Data in this exercise =>
_ _ _ _ _ _ _

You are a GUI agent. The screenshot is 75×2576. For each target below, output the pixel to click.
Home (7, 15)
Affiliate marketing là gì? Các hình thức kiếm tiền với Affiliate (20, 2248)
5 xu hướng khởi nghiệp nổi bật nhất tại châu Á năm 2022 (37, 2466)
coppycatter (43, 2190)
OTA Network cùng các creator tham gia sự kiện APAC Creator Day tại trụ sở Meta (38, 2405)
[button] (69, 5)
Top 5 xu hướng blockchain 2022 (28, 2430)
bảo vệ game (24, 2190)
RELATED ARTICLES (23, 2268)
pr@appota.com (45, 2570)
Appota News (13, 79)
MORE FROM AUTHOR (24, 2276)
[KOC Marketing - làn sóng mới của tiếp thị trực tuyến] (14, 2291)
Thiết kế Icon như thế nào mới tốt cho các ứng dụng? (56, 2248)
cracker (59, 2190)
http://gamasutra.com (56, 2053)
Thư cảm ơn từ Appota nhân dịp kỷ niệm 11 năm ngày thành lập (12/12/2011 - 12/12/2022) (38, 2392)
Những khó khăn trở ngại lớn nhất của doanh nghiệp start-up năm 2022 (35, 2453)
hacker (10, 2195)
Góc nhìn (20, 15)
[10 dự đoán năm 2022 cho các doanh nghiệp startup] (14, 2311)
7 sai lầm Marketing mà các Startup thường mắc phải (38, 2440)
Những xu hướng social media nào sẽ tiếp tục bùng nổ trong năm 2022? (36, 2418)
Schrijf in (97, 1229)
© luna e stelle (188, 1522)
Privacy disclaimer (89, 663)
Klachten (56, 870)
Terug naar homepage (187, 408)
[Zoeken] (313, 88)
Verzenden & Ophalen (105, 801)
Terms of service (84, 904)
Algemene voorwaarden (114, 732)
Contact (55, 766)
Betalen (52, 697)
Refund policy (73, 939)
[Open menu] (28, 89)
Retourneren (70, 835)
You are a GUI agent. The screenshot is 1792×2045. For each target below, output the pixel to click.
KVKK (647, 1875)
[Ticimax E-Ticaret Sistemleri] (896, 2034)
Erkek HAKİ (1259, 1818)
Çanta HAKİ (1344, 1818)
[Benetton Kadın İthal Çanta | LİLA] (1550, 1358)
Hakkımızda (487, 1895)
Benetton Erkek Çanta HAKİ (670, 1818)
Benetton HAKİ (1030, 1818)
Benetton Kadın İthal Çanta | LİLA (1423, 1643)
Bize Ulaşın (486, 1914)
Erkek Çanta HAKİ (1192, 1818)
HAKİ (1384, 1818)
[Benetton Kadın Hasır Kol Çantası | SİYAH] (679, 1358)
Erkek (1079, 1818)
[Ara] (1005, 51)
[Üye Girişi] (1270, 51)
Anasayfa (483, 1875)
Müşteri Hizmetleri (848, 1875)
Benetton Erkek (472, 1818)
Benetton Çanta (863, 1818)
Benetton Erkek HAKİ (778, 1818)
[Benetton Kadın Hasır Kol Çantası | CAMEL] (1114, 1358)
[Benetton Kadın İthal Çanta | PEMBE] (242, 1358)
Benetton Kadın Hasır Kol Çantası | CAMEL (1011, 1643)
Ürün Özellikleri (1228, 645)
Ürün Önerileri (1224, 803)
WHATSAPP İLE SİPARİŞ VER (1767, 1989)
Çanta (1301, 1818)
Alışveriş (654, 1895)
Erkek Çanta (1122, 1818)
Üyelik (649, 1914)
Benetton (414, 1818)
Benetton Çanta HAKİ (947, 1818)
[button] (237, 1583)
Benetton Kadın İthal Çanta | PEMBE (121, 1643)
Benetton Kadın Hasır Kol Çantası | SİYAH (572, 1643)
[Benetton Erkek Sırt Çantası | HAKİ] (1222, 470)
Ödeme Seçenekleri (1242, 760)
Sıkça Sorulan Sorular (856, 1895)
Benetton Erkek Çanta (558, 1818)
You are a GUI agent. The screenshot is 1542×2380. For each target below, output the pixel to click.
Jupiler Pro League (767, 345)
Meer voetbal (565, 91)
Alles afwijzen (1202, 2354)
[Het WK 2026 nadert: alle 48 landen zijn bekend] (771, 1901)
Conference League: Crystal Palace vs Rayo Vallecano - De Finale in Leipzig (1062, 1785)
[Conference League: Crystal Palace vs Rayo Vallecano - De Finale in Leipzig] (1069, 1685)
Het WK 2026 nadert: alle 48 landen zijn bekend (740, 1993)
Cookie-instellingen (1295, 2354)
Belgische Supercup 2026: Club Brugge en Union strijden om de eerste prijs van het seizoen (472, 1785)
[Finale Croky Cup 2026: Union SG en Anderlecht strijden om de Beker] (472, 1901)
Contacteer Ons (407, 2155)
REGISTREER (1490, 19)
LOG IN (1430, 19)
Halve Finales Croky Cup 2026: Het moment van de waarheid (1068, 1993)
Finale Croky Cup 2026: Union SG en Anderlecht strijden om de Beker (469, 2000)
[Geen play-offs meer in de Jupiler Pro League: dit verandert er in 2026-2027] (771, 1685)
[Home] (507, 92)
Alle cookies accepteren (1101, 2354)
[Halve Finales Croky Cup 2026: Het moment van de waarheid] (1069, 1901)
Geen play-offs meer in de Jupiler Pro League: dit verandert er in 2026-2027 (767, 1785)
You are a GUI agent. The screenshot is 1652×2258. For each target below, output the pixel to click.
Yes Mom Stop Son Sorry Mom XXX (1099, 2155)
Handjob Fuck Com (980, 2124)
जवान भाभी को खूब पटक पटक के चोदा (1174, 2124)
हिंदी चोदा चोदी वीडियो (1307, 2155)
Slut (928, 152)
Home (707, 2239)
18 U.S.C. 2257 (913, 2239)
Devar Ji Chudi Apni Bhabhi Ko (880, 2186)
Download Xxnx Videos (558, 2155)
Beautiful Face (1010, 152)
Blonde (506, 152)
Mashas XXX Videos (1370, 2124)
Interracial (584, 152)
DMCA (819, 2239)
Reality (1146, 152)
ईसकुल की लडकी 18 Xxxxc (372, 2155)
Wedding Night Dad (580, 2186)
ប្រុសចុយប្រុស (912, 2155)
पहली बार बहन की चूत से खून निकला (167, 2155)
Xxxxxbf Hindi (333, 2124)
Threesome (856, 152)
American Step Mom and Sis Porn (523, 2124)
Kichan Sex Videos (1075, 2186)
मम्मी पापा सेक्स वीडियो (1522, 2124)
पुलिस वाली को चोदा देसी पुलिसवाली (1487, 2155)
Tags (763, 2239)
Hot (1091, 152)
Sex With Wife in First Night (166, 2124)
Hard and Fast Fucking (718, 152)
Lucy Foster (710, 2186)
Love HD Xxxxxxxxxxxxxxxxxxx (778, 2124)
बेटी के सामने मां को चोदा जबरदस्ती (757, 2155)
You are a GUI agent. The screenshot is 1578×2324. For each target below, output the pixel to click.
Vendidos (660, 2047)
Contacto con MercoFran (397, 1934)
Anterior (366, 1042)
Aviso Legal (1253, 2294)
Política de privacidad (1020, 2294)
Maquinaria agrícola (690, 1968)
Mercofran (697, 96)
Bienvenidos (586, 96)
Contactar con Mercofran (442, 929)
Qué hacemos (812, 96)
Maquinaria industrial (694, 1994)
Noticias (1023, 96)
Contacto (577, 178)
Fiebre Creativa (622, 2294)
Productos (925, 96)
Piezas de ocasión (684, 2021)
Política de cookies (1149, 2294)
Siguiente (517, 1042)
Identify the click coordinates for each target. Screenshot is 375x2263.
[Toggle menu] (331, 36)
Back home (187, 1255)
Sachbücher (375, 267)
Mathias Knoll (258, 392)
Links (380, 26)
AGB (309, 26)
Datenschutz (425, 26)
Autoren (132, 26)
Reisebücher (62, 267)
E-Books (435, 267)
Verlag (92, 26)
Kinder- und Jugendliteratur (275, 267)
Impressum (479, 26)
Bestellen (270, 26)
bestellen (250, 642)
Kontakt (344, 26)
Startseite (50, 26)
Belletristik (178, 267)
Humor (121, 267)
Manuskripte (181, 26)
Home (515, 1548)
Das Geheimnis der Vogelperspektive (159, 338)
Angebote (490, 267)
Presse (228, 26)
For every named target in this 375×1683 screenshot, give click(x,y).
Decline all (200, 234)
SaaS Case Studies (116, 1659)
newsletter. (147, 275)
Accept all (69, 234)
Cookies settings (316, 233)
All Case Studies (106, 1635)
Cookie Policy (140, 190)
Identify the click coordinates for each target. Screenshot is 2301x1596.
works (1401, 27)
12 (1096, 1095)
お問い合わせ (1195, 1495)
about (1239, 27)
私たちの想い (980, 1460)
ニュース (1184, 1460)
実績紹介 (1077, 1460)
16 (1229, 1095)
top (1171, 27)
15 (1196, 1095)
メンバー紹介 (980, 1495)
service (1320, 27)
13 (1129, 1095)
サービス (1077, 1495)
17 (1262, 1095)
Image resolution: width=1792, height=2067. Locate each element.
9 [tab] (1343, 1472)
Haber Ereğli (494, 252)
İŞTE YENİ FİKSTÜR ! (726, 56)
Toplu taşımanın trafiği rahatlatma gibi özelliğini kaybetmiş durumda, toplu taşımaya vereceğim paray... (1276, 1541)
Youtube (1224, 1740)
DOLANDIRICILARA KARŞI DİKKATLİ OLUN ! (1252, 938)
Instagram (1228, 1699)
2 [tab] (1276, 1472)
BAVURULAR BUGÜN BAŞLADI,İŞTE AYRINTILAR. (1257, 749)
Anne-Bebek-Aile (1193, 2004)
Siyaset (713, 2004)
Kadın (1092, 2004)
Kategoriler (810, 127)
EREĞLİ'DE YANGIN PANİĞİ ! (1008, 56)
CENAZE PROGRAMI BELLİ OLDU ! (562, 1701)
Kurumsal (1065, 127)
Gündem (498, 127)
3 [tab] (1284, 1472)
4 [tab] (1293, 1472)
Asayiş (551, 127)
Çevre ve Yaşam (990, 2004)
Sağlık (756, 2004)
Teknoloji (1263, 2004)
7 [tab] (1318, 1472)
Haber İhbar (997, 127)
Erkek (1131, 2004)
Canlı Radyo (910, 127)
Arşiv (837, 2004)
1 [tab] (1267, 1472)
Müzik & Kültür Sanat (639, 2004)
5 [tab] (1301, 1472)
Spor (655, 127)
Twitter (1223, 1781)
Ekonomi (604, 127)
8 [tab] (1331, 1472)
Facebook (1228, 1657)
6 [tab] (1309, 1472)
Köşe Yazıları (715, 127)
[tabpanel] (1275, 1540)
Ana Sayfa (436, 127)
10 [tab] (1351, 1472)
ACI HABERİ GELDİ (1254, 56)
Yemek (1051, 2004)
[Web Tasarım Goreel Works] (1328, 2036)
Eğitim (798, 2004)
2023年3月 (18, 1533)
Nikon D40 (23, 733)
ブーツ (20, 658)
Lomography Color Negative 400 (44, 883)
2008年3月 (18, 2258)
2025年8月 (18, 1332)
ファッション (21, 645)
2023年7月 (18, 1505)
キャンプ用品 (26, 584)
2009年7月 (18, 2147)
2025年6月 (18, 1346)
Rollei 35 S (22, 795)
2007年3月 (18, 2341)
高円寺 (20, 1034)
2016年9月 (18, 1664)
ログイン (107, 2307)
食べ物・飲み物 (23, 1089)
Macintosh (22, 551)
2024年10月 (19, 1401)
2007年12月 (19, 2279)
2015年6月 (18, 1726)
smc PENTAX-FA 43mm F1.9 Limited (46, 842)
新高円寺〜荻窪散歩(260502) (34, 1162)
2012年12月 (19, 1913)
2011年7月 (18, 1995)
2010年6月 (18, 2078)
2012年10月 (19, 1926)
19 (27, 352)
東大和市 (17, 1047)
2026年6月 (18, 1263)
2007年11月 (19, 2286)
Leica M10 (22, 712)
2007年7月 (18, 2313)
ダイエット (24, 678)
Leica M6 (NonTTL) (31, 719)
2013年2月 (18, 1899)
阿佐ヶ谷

_ _ _ _ _ _ _

Would you output the lines from the one that contains "ファッション (21, 645)" to the end of the data, both ends included, exactly as they appear?

Answer to the exercise =>
ファッション (21, 645)
2023年7月 (18, 1505)
キャンプ用品 (26, 584)
2009年7月 (18, 2147)
2025年6月 (18, 1346)
Rollei 35 S (22, 795)
2007年3月 (18, 2341)
高円寺 (20, 1034)
2016年9月 (18, 1664)
ログイン (107, 2307)
食べ物・飲み物 (23, 1089)
Macintosh (22, 551)
2024年10月 (19, 1401)
2007年12月 (19, 2279)
2015年6月 (18, 1726)
smc PENTAX-FA 43mm F1.9 Limited (46, 842)
新高円寺〜荻窪散歩(260502) (34, 1162)
2012年12月 (19, 1913)
2011年7月 (18, 1995)
2010年6月 (18, 2078)
2012年10月 (19, 1926)
19 (27, 352)
東大和市 (17, 1047)
2026年6月 (18, 1263)
2007年11月 (19, 2286)
Leica M10 (22, 712)
2007年7月 (18, 2313)
ダイエット (24, 678)
Leica M6 (NonTTL) (31, 719)
2013年2月 (18, 1899)
阿佐ヶ谷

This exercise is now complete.